**Задания к упражнению:**
**a)** Проверьте по отрывку о боях под Ольховаткой, верны ли утверждения: (i) 5 июля советская артиллерия открыла огонь по противнику в 2 ч. 20 мин.; (ii) немцам удалось захватить Ольховатку; (iii) в направлении Соборовки наступали три танковые дивизии. На каждое ответьте «да» или «нет» и дословно приведите решающие слова текста.
**b)** Напишите продолжение отрывка о боях под Ольховаткой, начиная сразу после его последнего предложения.

**Выбранный отрывок:**
============

Первый и основной удар был нанесен немцами в направлении Соборовка–Ольховатка.
Сражение началось 5 июля. Зная о готовящемся наступлении и желая его упредить, наша артиллерия в 2 ч. 20 мин. предприняла артобстрел противника, но это не нарушило его планы. В 4 ч. 30 мин. немцы начали свою артиллерийскую подготовку, а с воздуха наши позиции бомбили около 300 бомбардировщиков. Повторный удар нашей артиллерии (около тысячи орудий и минометов) также не смог остановить немцев.
В 5 ч. 30 мин. шесть пехотных и четыре танковые дивизии вермахта начали наступление. В направлении Соборовки двигались две танковые дивизии. В воздухе их постоянно поддерживали до 100 самолетов. Только 5 июля ими было сделано более 2 500 вылетов.
По свидетельству представителя Ставки Главнокомандующего на Центральном фронте Г.К. Жукова, «в течение всего дня 5 июля немцы провели пять яростных атак, пытаясь ворваться в расположение наших войск»3. Несмотря на героическую оборону красноармейцев, немцам все же удалось продвинуться на 3–6 км в направлении Ольховатки, но деревню они захватить не сумели.
Командующий Центральным фронтом К.К. Рокоссовский о боевых действиях 5–6 июля писал: «В первый день сражения на нашем фронте определилось направление главного удара противника… не вдоль железной дороги, … а несколько западнее на Ольховатку. В этой обстановке решено было как можно скорее нанести короткий, но сильный контрудар по вклинившимся в нашу оборону немцам, использовав для этого 17-й гвардейский стрелковый корпус, 16-й танковый корпус 2-й танковой армии и 19-й танковый корпус из резерва фронта.

============

**Исходные данные:**
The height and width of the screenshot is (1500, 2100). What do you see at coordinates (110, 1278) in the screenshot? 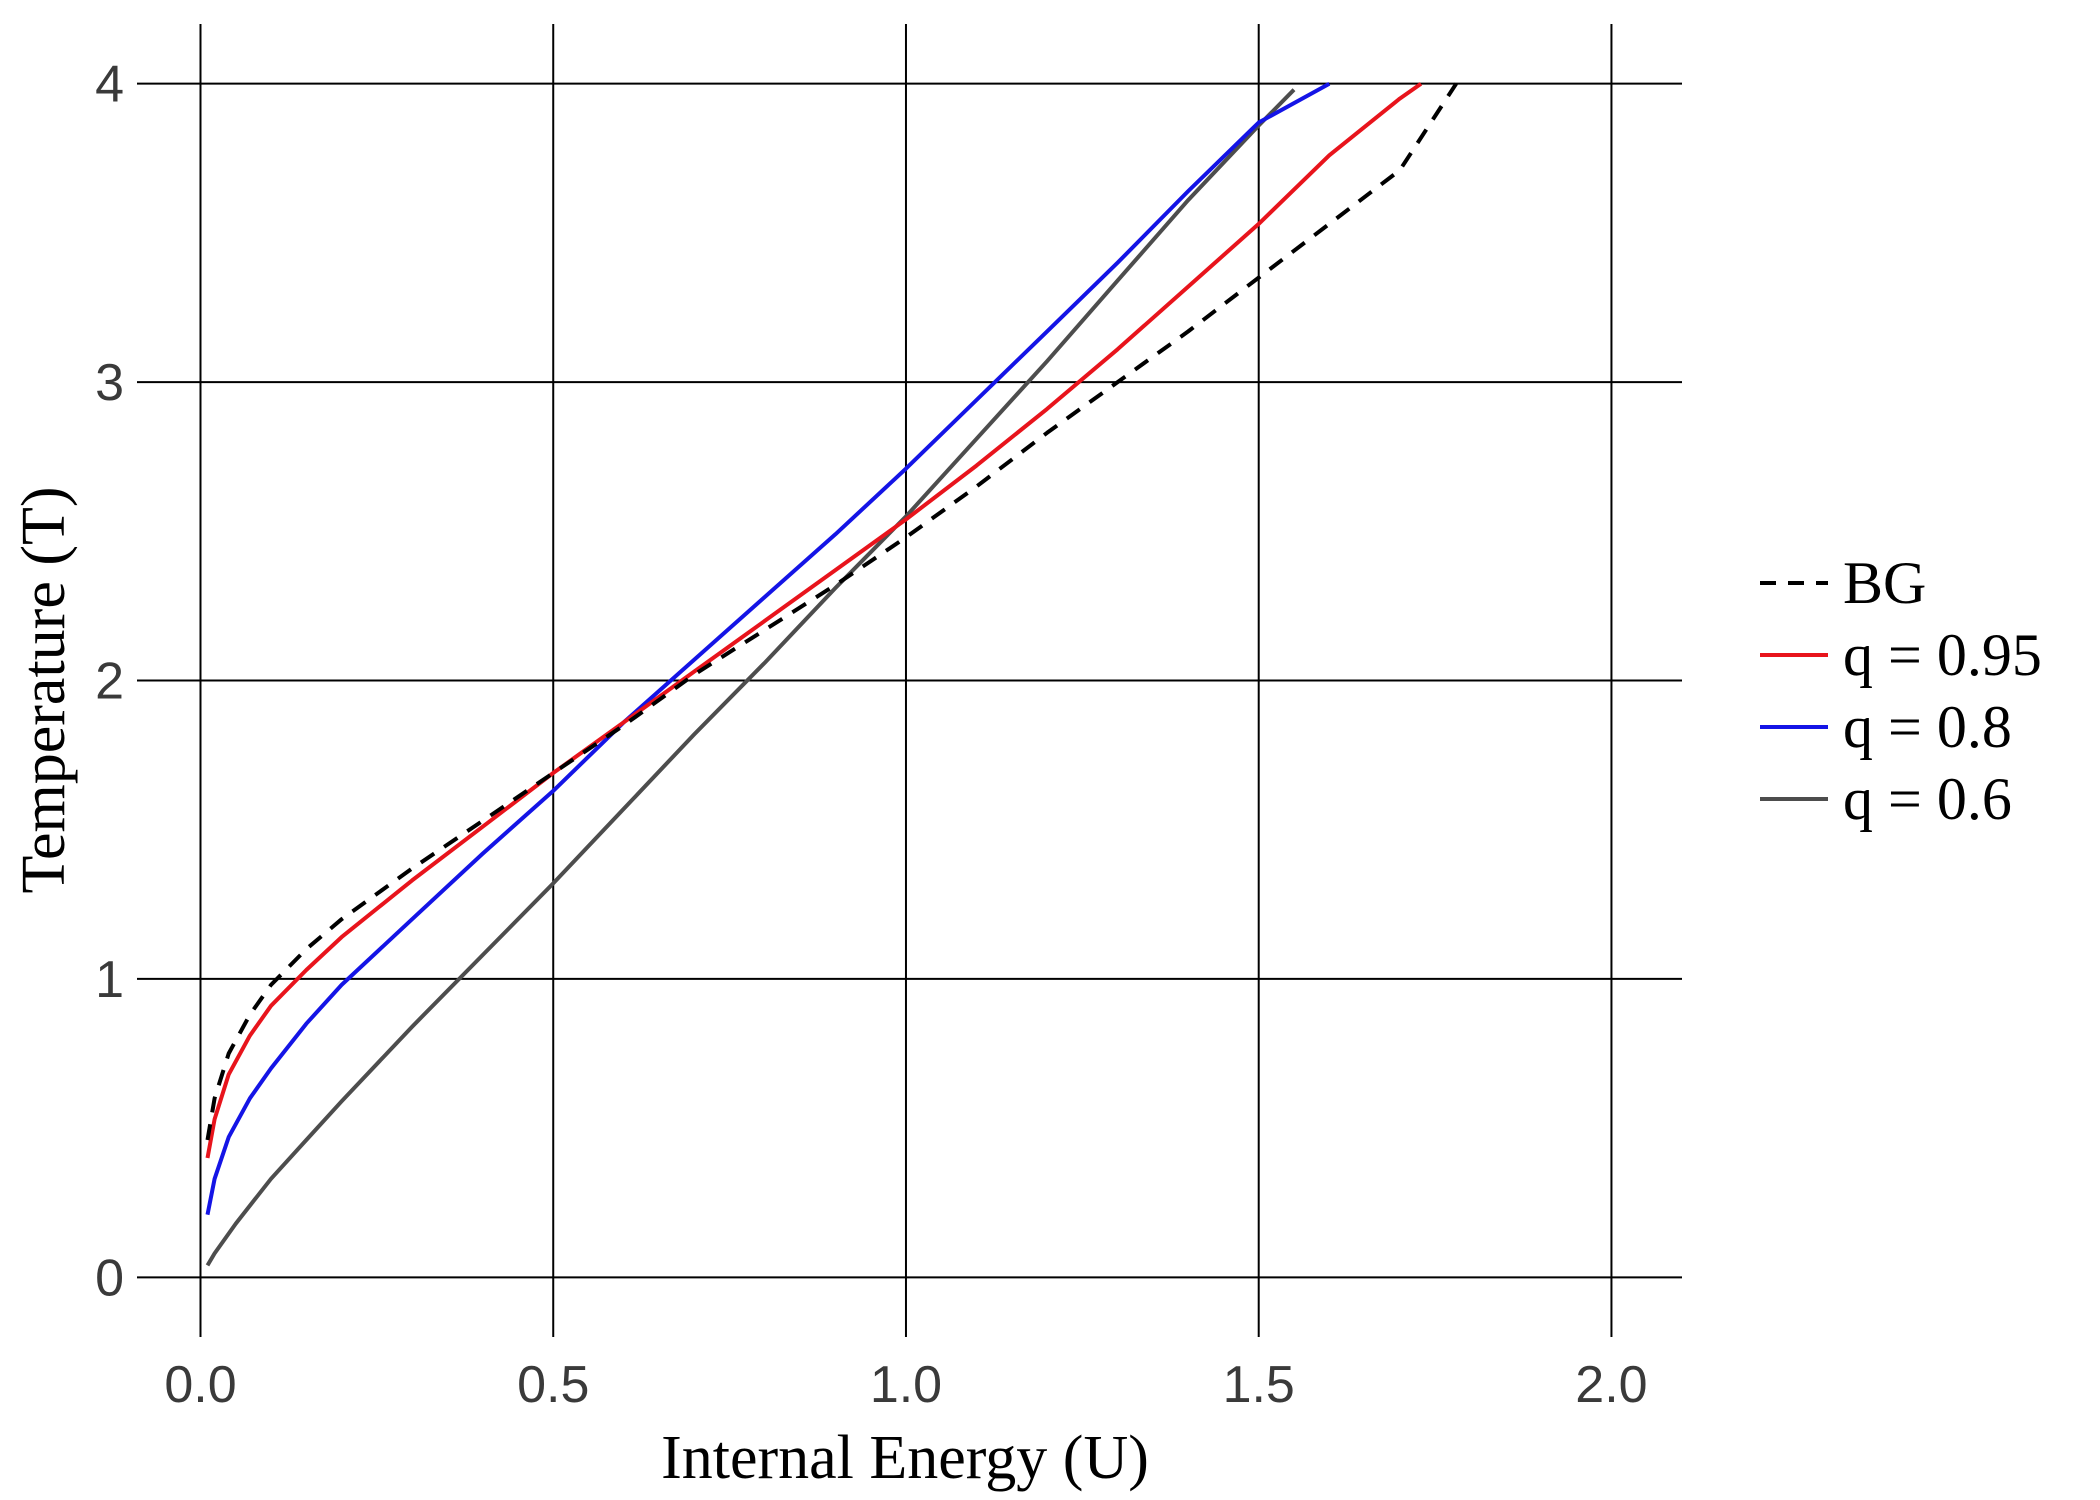
I see `y-tick-label: 0` at bounding box center [110, 1278].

============

**Ответы к заданиям:**
**a)**
(i) Да: «наша артиллерия в 2 ч. 20 мин. предприняла артобстрел противника».
(ii) Нет: «но деревню они захватить не сумели».
(iii) Нет: «В направлении Соборовки двигались две танковые дивизии».

**b)**
На рассвете 6 июля наша артиллерия и авиация нанесли удар по фашистским войскам… Контрудар сначала имел успех, и части 17-го корпуса продвинулись на 2 км. В дальнейшем их наступление было остановлено. Гитлеровцы ввели свежие силы – 250 немецких танков и большое количество пехоты атаковали позиции корпуса и заставили его отойти в исходное положение. Однако этот контрудар в целом содействовал срыву намерений врага развить наступление с целью прорыва второй полосы обороны 13-й армии на ольховатском направлении»4.
Среди бойцов 17-го гвардейского стрелкового корпуса был и мой отец – гвардии младший сержант Ужанков Николай Филиппович, снайпер 4-й стрелковой роты 2-го стрелкового батальона 10-го гвардейского стрелкового полка 6-й гвардейской стрелковой дивизии.
На Северный флот, в морскую пехоту, он был призван в феврале 1940 г. В начале Отечественной войны немцы блокировали Балтийское море и Ленинград, и поставки по ленд-лизу союзники направляли через северные порты: Архангельск и Мурманск. Отцу приходилось участвовать во встрече и конвоях судов союзников. Когда немцы дошли уже до Волги, морскую пехоту отправили на сухопутный фронт и перебрасывали туда, где было наиболее трудно. И моряки не подводили. Немцы их жутко боялись и называли «черной смертью», поскольку моряки воевали в черных бушлатах. Так отец и оказался сначала под Сталинградом, где был тяжело ранен, а после госпиталя – и на Орловско-Курской дуге.
В Красную Армию североморских моряков вместе с отцом, судя по его документам, перевели в октябре 1942 г., но они еще долго воевали в бушлатах и тельняшках, о чем свидетельствует и фотография отца, сделанная в июле 1943 г. после описываемых событий. И в атаки они ходили в бескозырках…
Силы противника были велики. 6 июля с 4 до 8 часов утра, четыре часа (!) немецкие самолеты бомбили передний край (всего за день – пять раз!), а затем и тыл нашей обороны.
Отец рассказывал, что он насчитывал до 600 немецких самолетов в небе! Ночью и днем к нашим приходило подкрепление, но, по словам отца, они даже не знакомились, поскольку после налета вражеских самолетов и 3–4-х часов боя в живых оставались единицы. Тогда и узнавали имена друг друга.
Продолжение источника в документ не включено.